Documentation

## Exploratory Analysis of Data

This example shows how to explore the distribution of data using descriptive statistics.

### Generate sample data.

Generate a vector containing randomly-generated sample data.

```rng default % For reproducibility x = [normrnd(4,1,1,100),normrnd(6,0.5,1,200)];```

### Plot a histogram.

Plot a histogram of the sample data with a normal density fit. This provides a visual comparison of the sample data and a normal distribution fitted to the data.

`histfit(x)` The distribution of the data appears to be left skewed. A normal distribution does not look like a good fit for this sample data.

### Obtain a normal probability plot.

Obtain a normal probability plot. This plot provides another way to visually compare the sample data to a normal distribution fitted to the data.

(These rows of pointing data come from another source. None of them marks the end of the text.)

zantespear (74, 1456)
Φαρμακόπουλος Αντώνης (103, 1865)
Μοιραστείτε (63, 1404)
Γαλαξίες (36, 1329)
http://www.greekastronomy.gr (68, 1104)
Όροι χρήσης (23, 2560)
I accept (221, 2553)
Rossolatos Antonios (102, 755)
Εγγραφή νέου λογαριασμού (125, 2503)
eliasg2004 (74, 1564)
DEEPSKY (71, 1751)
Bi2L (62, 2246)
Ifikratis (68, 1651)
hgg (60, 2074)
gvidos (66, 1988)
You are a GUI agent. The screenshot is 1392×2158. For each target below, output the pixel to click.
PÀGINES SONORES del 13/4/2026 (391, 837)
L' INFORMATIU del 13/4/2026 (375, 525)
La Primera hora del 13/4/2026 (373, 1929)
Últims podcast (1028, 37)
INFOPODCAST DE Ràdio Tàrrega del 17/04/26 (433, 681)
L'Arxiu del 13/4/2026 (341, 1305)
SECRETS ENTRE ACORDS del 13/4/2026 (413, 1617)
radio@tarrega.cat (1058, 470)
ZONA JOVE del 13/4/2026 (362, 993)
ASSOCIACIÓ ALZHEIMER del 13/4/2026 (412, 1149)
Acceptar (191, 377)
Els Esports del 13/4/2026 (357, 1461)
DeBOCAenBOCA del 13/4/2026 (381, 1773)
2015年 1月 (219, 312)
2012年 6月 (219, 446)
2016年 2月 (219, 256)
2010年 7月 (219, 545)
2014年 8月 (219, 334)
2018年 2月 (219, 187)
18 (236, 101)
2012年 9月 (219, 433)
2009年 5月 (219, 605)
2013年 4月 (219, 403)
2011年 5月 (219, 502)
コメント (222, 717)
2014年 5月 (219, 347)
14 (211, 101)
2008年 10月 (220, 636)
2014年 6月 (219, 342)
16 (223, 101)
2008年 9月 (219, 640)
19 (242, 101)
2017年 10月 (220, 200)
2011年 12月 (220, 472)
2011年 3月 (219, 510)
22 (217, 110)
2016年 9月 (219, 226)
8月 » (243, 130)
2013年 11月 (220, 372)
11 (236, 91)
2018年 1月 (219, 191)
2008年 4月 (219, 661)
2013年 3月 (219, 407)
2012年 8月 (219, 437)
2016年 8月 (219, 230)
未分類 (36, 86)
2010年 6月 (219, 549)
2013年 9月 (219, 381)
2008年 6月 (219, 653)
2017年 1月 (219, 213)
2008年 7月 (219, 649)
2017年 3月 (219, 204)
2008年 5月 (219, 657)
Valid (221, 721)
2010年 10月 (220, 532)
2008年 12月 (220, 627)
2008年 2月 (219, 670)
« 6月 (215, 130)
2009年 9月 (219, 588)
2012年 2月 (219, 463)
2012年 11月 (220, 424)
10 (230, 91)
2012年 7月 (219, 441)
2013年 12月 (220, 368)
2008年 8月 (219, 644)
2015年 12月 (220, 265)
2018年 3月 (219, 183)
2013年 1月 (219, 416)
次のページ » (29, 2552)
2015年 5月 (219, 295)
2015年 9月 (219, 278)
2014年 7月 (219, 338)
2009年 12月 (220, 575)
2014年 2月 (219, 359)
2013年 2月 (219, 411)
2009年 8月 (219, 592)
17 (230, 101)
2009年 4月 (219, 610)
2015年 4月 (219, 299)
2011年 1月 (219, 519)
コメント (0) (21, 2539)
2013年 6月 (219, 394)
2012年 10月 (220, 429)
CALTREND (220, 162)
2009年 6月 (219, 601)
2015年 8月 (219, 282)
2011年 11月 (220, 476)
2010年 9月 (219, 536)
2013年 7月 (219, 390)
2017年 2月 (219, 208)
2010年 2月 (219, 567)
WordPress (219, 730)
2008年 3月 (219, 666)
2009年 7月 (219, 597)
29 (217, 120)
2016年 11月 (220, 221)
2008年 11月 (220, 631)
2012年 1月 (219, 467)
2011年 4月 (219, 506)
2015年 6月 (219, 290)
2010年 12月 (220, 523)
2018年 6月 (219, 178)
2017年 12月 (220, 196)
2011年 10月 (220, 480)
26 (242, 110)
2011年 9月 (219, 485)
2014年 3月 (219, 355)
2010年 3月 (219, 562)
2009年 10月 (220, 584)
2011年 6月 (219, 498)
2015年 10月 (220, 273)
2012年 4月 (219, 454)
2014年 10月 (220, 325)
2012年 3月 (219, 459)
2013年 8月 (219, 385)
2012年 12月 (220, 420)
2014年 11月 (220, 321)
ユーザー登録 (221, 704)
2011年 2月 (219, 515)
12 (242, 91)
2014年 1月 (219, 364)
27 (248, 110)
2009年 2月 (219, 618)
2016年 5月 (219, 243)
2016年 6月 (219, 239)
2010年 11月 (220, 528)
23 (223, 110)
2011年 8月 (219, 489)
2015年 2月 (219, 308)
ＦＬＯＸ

`probplot('normal',x)` The probability plot also shows the deviation of data from normality.

### Compute the quantiles.

Compute the quantiles of the sample data.

```p = 0:0.25:1; y = quantile(x,p); z = [p;y]```
```z = 2×5 0 0.2500 0.5000 0.7500 1.0000 1.0557 4.7375 5.6872 6.1526 7.5784 ```

Create a box plot to visualize the statistics.

`boxplot(x)` The box plot shows the 0.25, 0.5, and 0.75 quantiles. The long lower tail and plus signs show the lack of symmetry in the sample data values.

### Compute descriptive statistics.

Compute the mean and median of the data.

`y = [mean(x),median(x)]`
```y = 1×2 5.3438 5.6872 ```

The mean and median values seem close to each other, but a mean smaller than the median usually indicates that the data is left skewed.

Compute the skewness and kurtosis of the data.

`y = [skewness(x),kurtosis(x)]`
```y = 1×2 -1.0417 3.5895 ```

A negative skewness value means the data is left skewed. The data has a larger peakedness than a normal distribution because the kurtosis value is greater than 3.

### Compute z-scores.

Identify possible outliers by computing the z-scores and finding the values that are greater than 3 or less than -3.

```Z = zscore(x); find(abs(Z)>3);```

Based on the z-scores, the 3rd and 35th observations might be outliers.